In fact, printed circuit boards themselves are not limited to 2D structures. Thin polyimide-based flexible circuits are now ubiquitous as folded components in modern electronics. Some of these components are designed to fold just once, such as to make a board fit into an irregular shape such as in the smartphone example above. In other cases, the flexible parts can move repeatedly, such as in the read-write circuit in a disk drive. To date, these folds have been serial folds, with one step following another, like folding a paper airplane. An expansion of this to parallel folds, where a number of single folds simultaneously happen at different points on the device, is the enabling innovation for our process inspired by pop-up books. This innovation came about by necessity—researchers in my group were making small robots by folding, but performing the assembly by hand was tedious and lacked repeatability. In conversations with two of my then-graduate students, Pratheev Sreetharan and Peter Whitney, we decided that there must be a better solution—one that mirrored the complexity of the folded structures that appear in children’s pop-up books and was created with similar ease (i.e., a simple turn of the page pops everything into place).

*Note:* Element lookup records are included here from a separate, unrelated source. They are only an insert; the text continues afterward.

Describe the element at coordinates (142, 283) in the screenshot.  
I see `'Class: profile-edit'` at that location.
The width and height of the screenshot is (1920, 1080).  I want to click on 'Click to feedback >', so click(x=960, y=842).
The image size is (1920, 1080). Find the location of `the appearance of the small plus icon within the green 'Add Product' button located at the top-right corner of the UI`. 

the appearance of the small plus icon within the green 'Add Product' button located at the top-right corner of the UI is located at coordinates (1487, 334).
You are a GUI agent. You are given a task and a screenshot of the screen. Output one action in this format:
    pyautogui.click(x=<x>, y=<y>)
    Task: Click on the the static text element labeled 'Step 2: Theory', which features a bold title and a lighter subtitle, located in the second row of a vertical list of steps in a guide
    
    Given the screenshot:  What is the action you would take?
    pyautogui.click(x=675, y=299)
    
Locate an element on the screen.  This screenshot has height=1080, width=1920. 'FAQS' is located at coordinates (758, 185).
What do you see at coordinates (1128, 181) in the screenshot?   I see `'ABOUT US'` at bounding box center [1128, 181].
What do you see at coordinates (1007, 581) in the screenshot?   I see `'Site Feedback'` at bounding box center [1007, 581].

One obvious question is how much diversity of shape we can create just by folding. Fortunately, computer scientists have proven that any polyhedra can be folded out of a single continuous sheet of paper. Furthermore, by controlling the specifications of the polyhedra, we can create nearly any linkage mechanism. The only obvious limitation in creating mechanisms purely by folding is the lack of continuously rotating joints—flexures have a finite range defined by geometry and material properties.
Origami-like techniques have been used to create intricate sculptures with thousands of folds, but they require many hours of work by hand. Similar folding mechanisms have been shown to be ubiquitous in nature, from the folds in protein structures to the unfurling of leaves and insect wings when they first emerge. There are also myriad applications in engineered systems, including parachute packing, unfolded solar panels on satellites, and quick-deployable shelters. For engineered systems, alternatives to tedious hand folding include the use of pneumatics or hydraulics to expand and shape devices, and also the use of materials with shape memory that will return to their original shape even after being confined. But part of the challenge is making it work at the scales useful to manufacturing, particularly at the meso-scale.
Another important question for assembly by folding is how to design folded structures and mechanisms. Origami has historically lived in the realm of art, and the most impressive pieces have come from a small number of highly experienced, talented individuals—not a practical source for rapid machine design. There has been progress in creating design tools that generate fold patterns automatically given a 3D geometry. But such tools are not currently at the same level as those for established procedures, such as integrated circuit fabrication.
A final potential challenge is not just in the creation of static folded structures (i.e. structures incapable of movement) but in designing articulated mechanisms that can be assembled by folding. This requires two types of folds: static assembly folds used to define geometry and structural properties, and dynamic folds that are flexures used to constrain motion along desired axes. This goal is a further challenge for design automation tools, potentially involving highly complex kinematics (and it could be even more difficult to define the inverse kinematics that would “unfold” the device into the 2D crease patterns necessary for fabrication by folding).